- **Exercise brief**:
Look through the entries below and return all lines including the word "post".

- **Records provided**:
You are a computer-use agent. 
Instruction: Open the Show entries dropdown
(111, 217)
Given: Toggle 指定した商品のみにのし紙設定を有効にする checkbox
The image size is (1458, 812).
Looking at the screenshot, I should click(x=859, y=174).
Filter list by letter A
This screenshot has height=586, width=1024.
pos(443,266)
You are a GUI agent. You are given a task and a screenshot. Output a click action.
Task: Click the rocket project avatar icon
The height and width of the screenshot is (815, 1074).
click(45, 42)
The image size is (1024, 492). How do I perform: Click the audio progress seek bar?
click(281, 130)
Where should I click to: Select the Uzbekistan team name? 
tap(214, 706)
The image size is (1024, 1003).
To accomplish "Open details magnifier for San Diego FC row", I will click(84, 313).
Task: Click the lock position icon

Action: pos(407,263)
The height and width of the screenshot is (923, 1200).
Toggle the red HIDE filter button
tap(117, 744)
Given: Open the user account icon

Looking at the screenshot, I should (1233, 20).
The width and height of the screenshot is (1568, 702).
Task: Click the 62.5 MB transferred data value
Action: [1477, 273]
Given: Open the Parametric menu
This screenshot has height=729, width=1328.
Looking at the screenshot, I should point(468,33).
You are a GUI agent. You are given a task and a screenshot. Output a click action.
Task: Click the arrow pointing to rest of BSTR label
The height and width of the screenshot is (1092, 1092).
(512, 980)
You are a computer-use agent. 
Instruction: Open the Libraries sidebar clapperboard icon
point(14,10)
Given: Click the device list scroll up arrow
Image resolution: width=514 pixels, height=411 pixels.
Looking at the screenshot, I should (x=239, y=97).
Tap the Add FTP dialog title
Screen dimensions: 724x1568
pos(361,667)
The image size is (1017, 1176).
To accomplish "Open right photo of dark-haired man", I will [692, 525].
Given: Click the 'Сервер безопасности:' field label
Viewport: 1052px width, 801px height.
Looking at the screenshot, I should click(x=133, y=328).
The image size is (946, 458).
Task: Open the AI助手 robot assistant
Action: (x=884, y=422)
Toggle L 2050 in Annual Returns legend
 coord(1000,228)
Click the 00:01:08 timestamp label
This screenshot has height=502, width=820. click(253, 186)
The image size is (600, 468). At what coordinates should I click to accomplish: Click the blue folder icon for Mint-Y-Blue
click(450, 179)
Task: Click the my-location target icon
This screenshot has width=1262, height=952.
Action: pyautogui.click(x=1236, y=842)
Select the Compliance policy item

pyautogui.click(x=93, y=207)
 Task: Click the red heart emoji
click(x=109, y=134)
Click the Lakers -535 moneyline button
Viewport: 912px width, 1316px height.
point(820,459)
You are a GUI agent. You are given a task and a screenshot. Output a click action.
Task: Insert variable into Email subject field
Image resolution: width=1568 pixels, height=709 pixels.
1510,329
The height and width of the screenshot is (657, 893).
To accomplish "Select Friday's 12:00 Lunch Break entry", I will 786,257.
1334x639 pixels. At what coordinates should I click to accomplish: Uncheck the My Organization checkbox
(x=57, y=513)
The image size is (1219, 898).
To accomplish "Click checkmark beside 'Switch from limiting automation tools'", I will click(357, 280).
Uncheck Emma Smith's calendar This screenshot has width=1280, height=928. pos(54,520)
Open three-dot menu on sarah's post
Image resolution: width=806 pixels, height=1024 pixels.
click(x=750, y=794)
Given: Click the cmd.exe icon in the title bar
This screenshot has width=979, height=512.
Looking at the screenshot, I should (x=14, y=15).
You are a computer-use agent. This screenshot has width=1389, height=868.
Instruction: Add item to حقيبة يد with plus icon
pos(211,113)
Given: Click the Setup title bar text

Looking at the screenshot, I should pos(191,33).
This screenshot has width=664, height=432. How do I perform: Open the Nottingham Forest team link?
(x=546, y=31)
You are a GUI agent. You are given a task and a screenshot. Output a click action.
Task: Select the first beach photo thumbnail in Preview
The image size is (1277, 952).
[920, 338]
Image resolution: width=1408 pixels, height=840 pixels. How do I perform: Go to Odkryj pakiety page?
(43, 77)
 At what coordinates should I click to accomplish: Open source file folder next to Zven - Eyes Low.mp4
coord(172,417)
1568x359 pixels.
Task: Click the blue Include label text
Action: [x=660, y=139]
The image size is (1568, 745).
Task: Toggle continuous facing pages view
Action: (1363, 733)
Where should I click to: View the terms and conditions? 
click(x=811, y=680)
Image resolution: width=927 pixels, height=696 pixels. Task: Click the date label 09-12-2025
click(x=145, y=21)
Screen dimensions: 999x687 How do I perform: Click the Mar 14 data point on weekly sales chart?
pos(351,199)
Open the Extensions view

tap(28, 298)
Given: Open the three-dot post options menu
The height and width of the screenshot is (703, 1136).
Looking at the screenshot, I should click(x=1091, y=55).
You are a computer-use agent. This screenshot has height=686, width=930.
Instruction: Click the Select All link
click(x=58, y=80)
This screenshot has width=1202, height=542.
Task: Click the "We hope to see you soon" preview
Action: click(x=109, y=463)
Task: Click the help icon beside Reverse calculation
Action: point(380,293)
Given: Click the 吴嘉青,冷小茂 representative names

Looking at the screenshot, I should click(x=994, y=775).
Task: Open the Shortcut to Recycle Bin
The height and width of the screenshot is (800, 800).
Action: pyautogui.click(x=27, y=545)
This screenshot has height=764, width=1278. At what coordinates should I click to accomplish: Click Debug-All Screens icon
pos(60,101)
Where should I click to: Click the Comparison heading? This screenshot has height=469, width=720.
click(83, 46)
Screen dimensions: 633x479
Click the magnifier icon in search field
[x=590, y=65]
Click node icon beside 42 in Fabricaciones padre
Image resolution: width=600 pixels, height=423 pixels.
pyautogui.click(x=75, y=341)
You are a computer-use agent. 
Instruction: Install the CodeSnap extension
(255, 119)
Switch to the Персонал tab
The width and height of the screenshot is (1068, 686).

- **Result below**:
Open three-dot menu on sarah's post
Given: Open the three-dot post options menu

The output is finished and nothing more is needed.